-- Data rows --
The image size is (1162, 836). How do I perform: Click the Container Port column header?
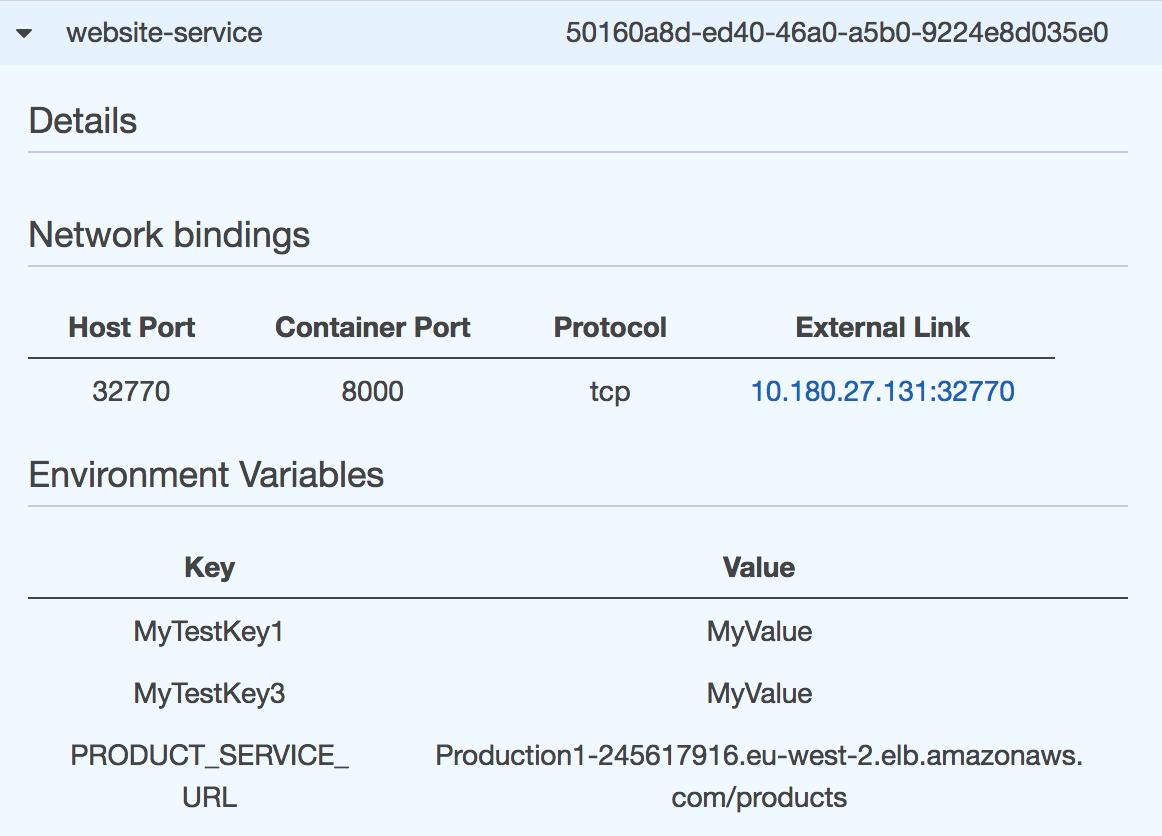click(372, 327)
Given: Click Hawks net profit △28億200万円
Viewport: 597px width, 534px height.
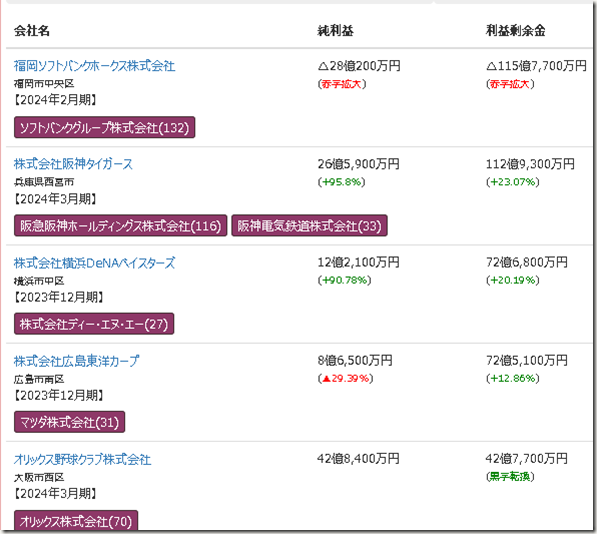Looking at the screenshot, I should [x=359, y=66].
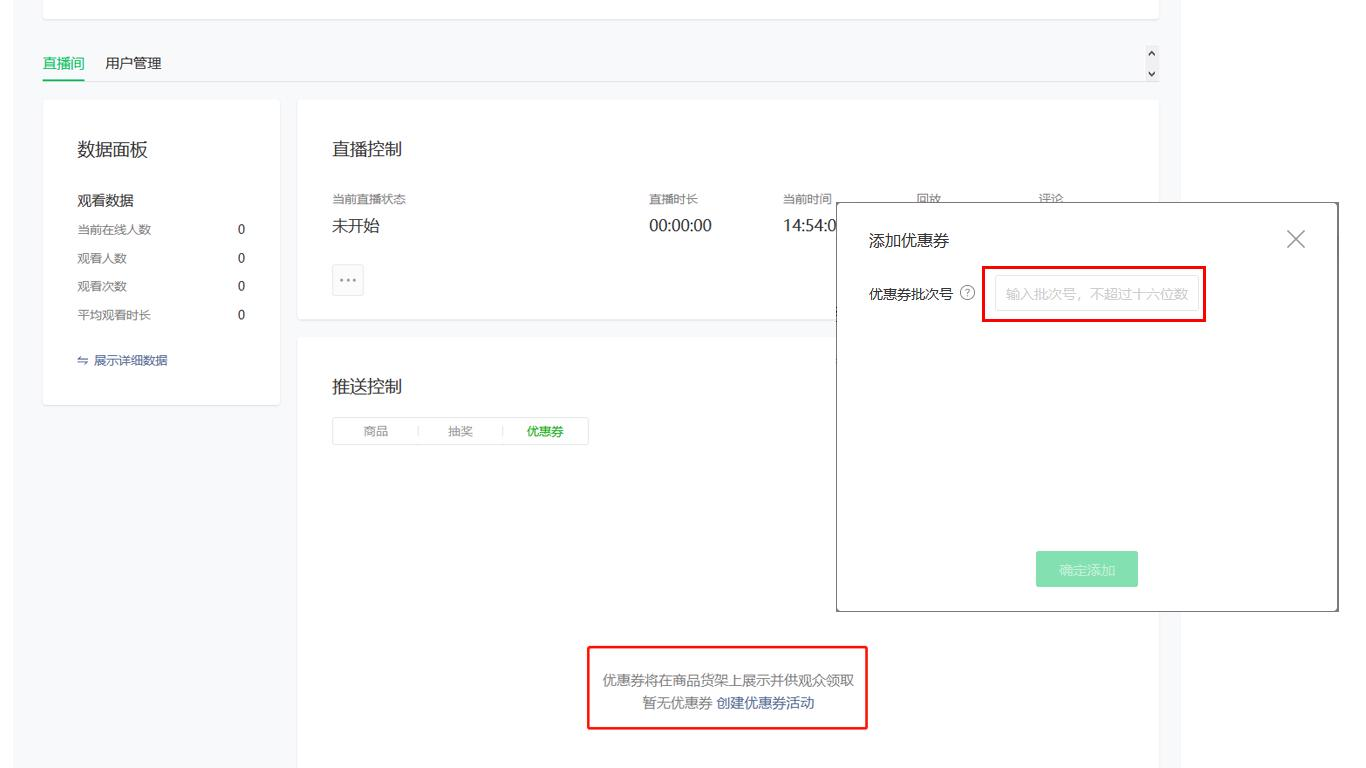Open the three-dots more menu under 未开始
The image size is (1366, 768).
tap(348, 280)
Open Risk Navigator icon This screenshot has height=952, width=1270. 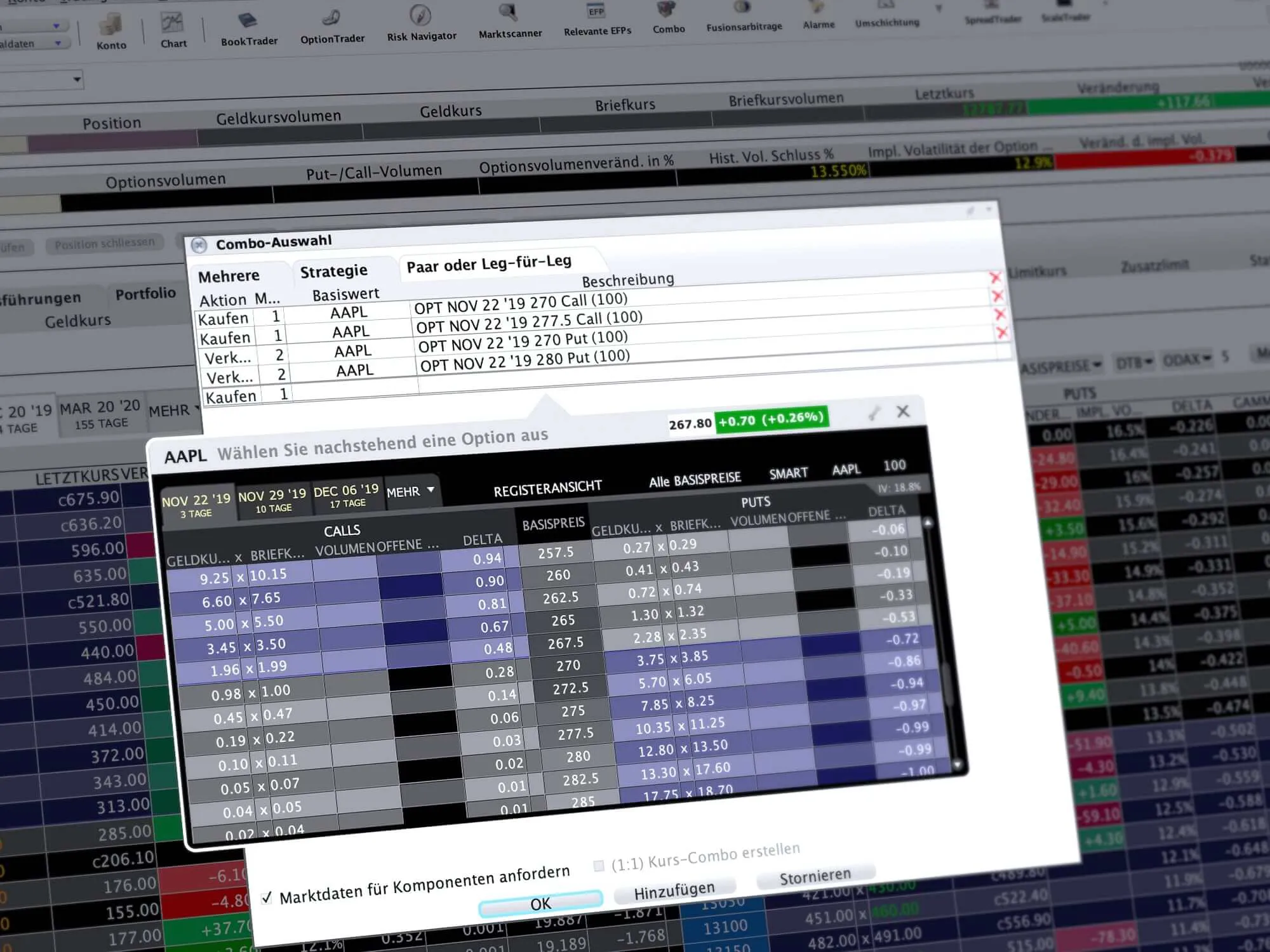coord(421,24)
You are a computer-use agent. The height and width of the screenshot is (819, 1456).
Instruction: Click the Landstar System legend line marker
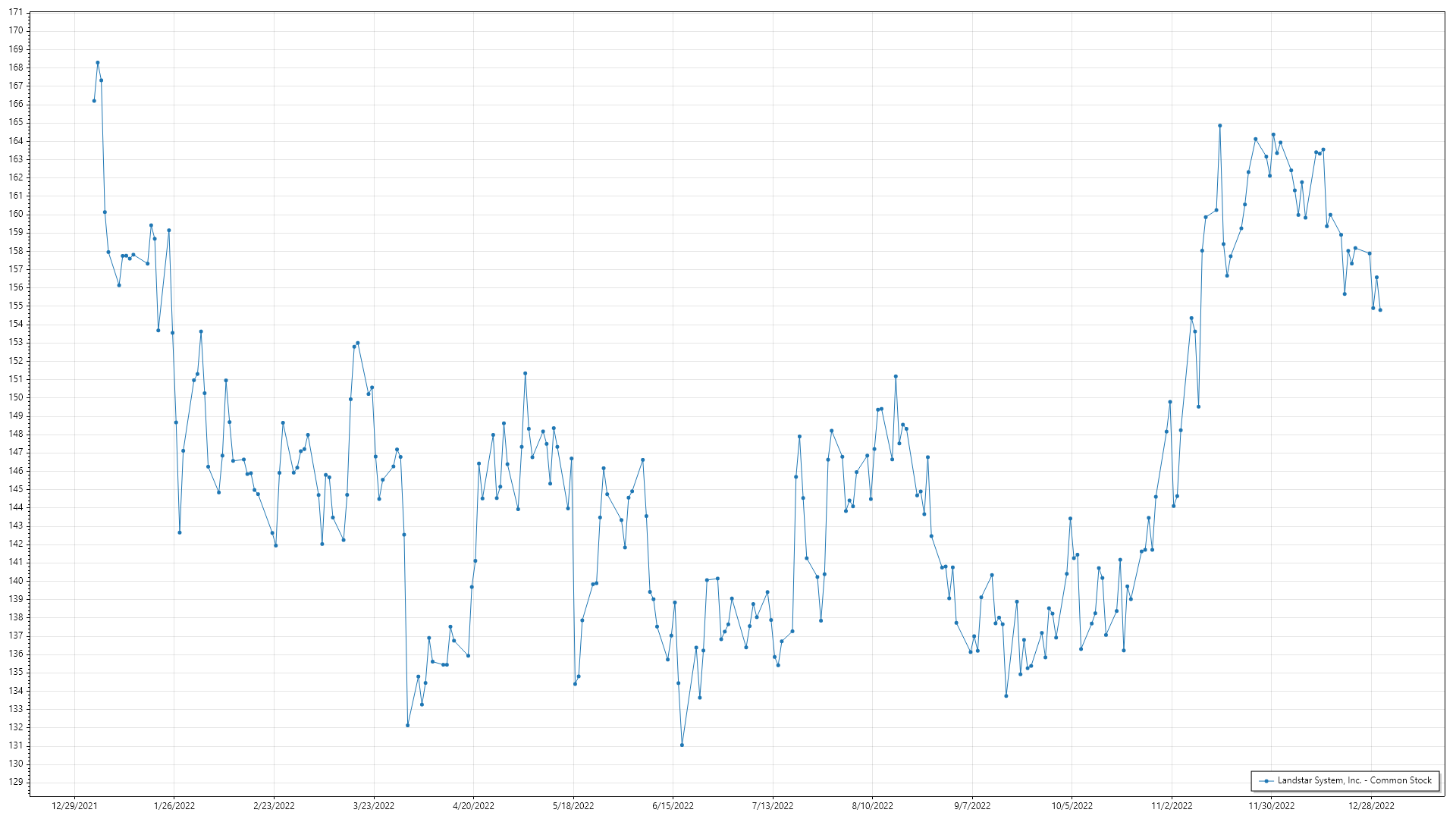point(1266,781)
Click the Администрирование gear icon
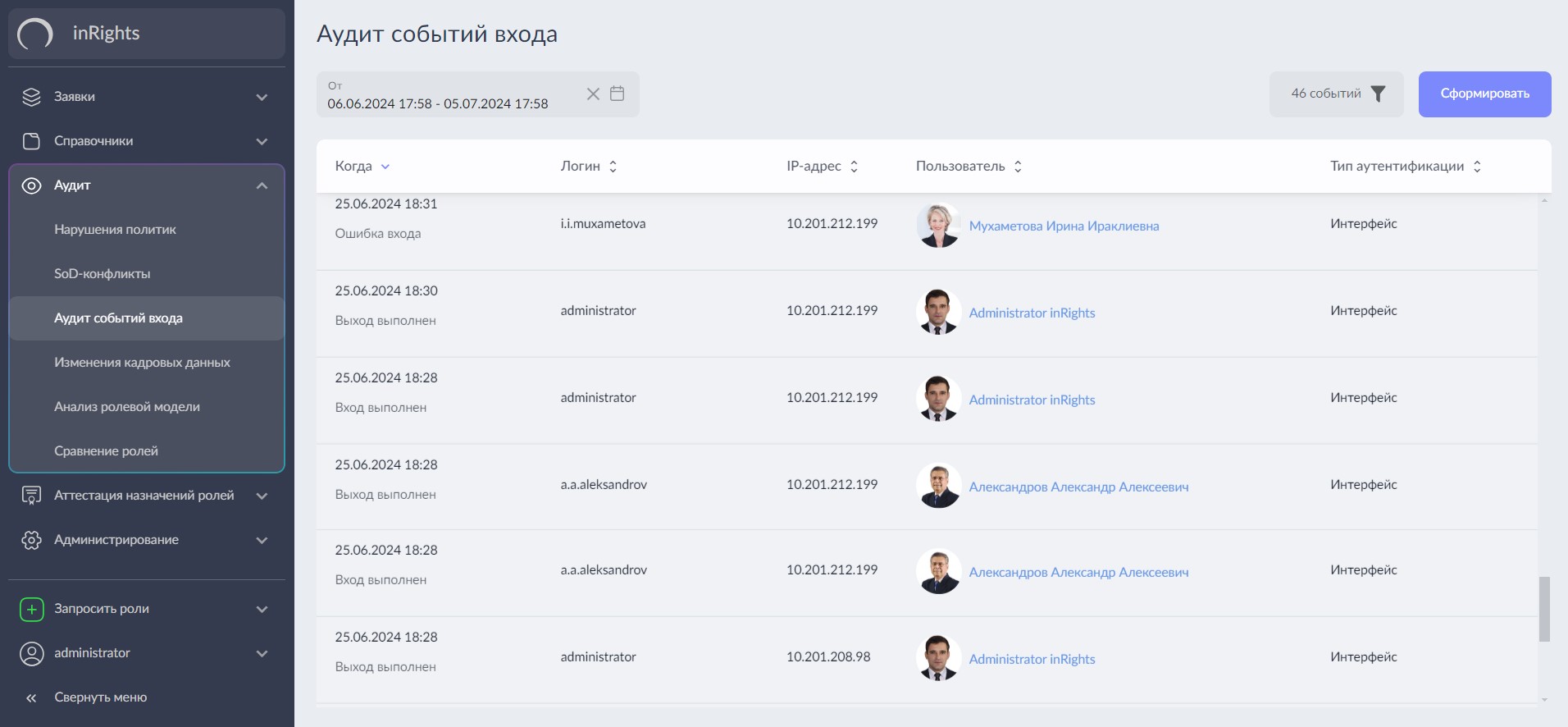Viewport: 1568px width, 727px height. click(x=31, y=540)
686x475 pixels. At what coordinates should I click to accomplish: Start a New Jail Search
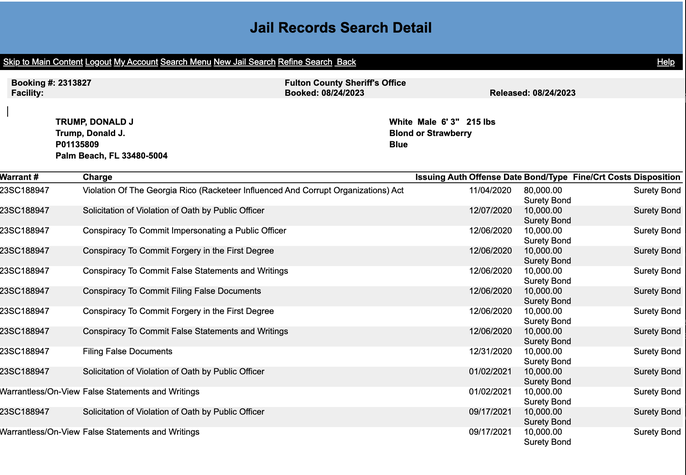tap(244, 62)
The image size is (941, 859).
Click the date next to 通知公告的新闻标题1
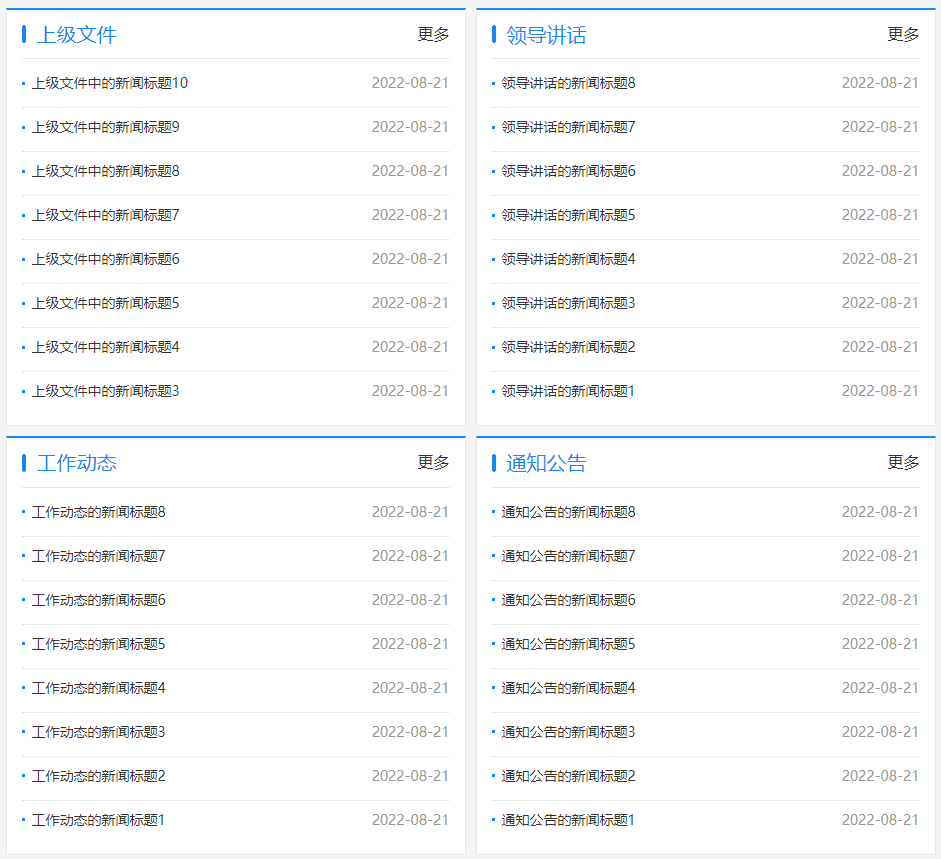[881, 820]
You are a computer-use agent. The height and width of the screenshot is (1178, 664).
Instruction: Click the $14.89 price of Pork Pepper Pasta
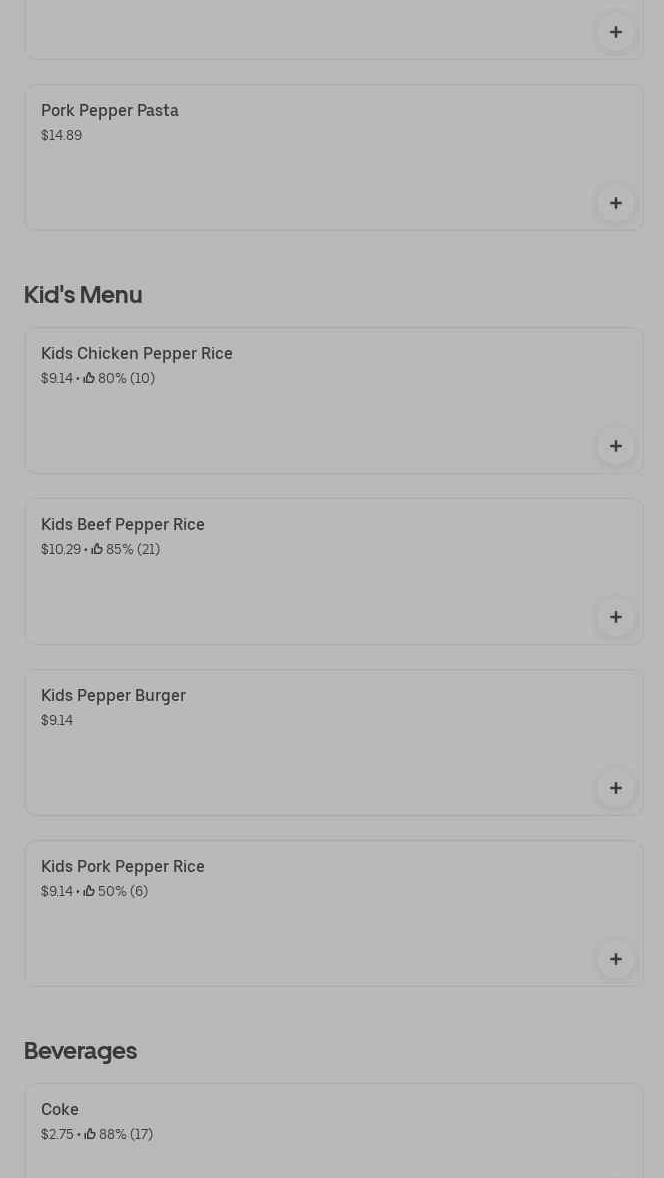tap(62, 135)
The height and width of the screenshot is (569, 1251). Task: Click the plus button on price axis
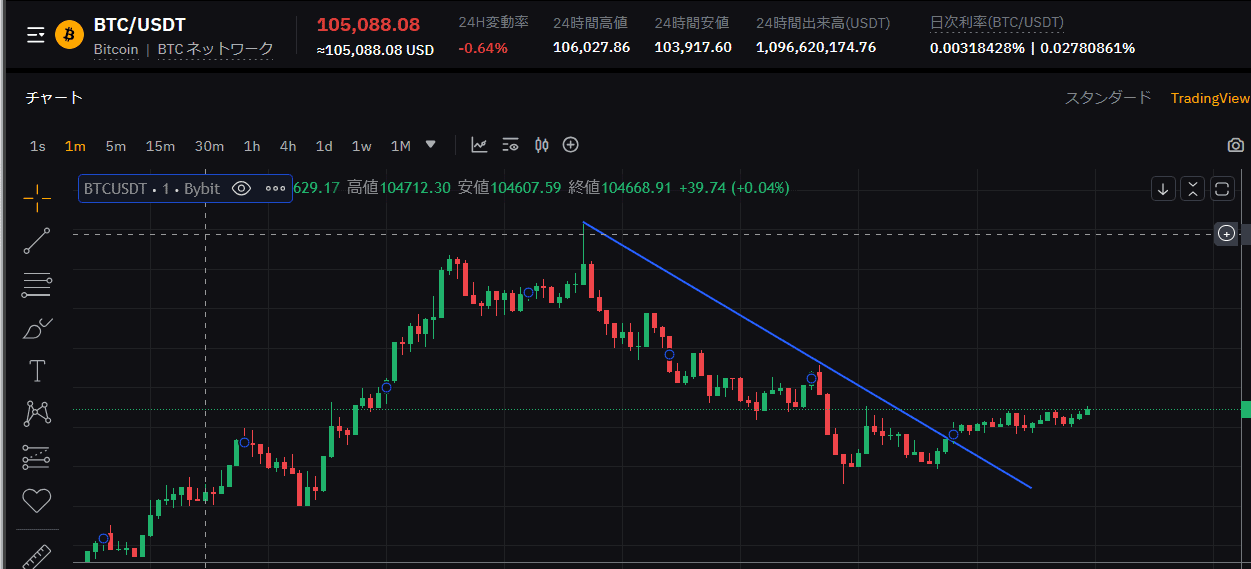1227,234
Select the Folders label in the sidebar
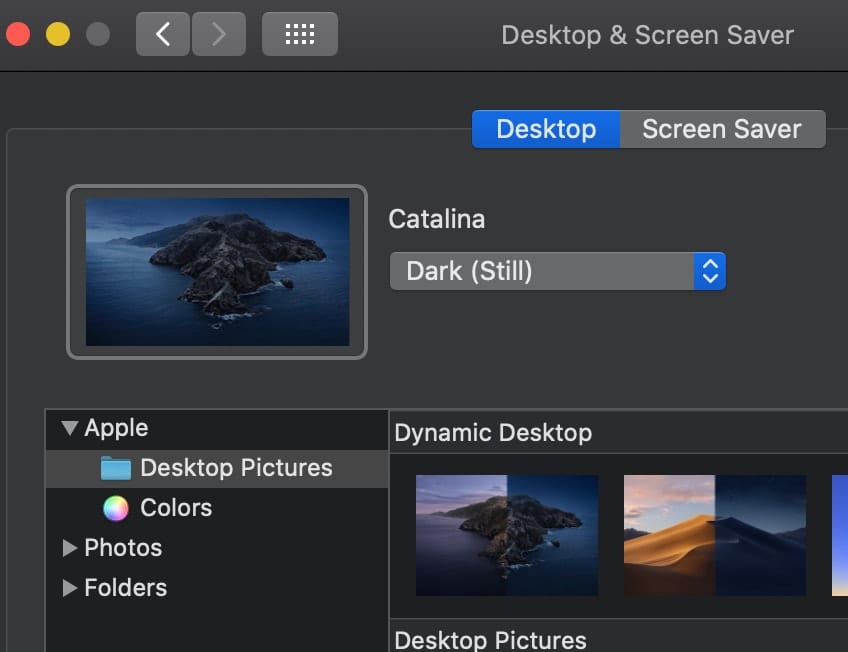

-- Task goal --
Starting at the line that contains "The height and width of the screenshot is (569, 1251)." and continuing through the end of the entries, rewrite those lines with "price axis" swapped for "time axis" and everything else left as it is. Leave the pictures out.

-- Result below --
The height and width of the screenshot is (569, 1251). Task: Click the plus button on time axis
1227,234
Select the Folders label in the sidebar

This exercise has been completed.